Assumptions for this discussion:
- There exists a design of a semi-centralized blockchain that does not require trust in the centralized operator (imagine PoA with some mechanism for censorship resistance).
- There is a reasonable expectation that state actors will actively search for the operator at some point in the future.
- The project is large/complicated enough that multiple developers are necessary to complete it.
I would like to discuss what good operational security would be both for the development team and the network operator that protects them from an aggressive state actor, without having to rely on some other state protecting them.
The naïve solution is to simply do everything out in the open (on GitHub) but do so under a pseudonym and use a VPN anytime the developers are working on the system. This may work “well enough” for some time, but eventually the GitHub repository will likely be taken offline, and it is impossible to find a VPN that is provably resilient to state pressure. Also, being a network operator is hard because while you can purchase some servers/services online anonymously, the options are somewhat limited and you’ll likely lose your DNS record(s) at some point, and your servers will have to continually move around as they get taken down and you spin them back up.

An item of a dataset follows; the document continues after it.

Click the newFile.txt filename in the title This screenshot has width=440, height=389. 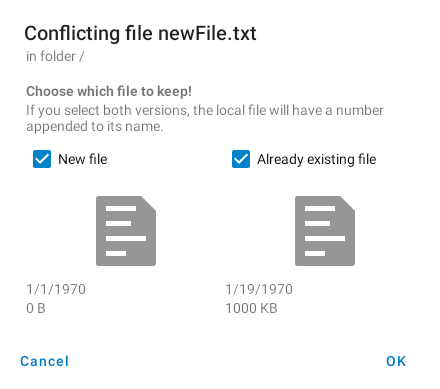click(x=207, y=33)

Onion routing (TOR) is interesting, and it somewhat addresses the DNS takedown issue but network analysis makes it not terribly good at anonymizing traffic. I2P seems to be a nice upcoming technology for anonymizing network traffic that replaces TOR, and it has a very well documented threat model but t is still young and it is unclear if it has a big enough userbase to be secure against state attacks. Interestingly, I2P uses Monotone for their source control to try to address state attacks against developers.
One of the harder parts about defending against state actors is that one needs to address the concerns of attacks via software updates to tools being used. For example, if I2P and Monotone was being used for anonymization then the developers/operators need to make sure that I2P/Monotone updates don’t contain malicious code. This problem quickly escalates to the point where the dev team/operator is spending most of their time just doing code reviews of third party projects rather than actually getting anything done. Are there any resources or tools for trustless code reviews or a network of interested parties that distribute code reviews and throw up red flags when something is amiss?
The reason I bring this up is because as I watch the crypto-currency ecosystem evolve I continue to see companies throwing more and more resources and wasting more and more time discussing how to protect themselves from increasingly aggressive state actors. I fear/suspect that it won’t be too long before we see regulatory agencies around the world change the rules to make working on/operating a crypto-currency illegal, at which point many projects will simply disappear because they don’t have the infrastructure to work anonymously. Recently in the Ethereum EIP process we have witnessed people dropping out of participation in fear of legal repercussions. While I don’t necessarily agree/disagree with that course of action I think it is representative of the increasingly hostile regulatory environment that everyone feels coming.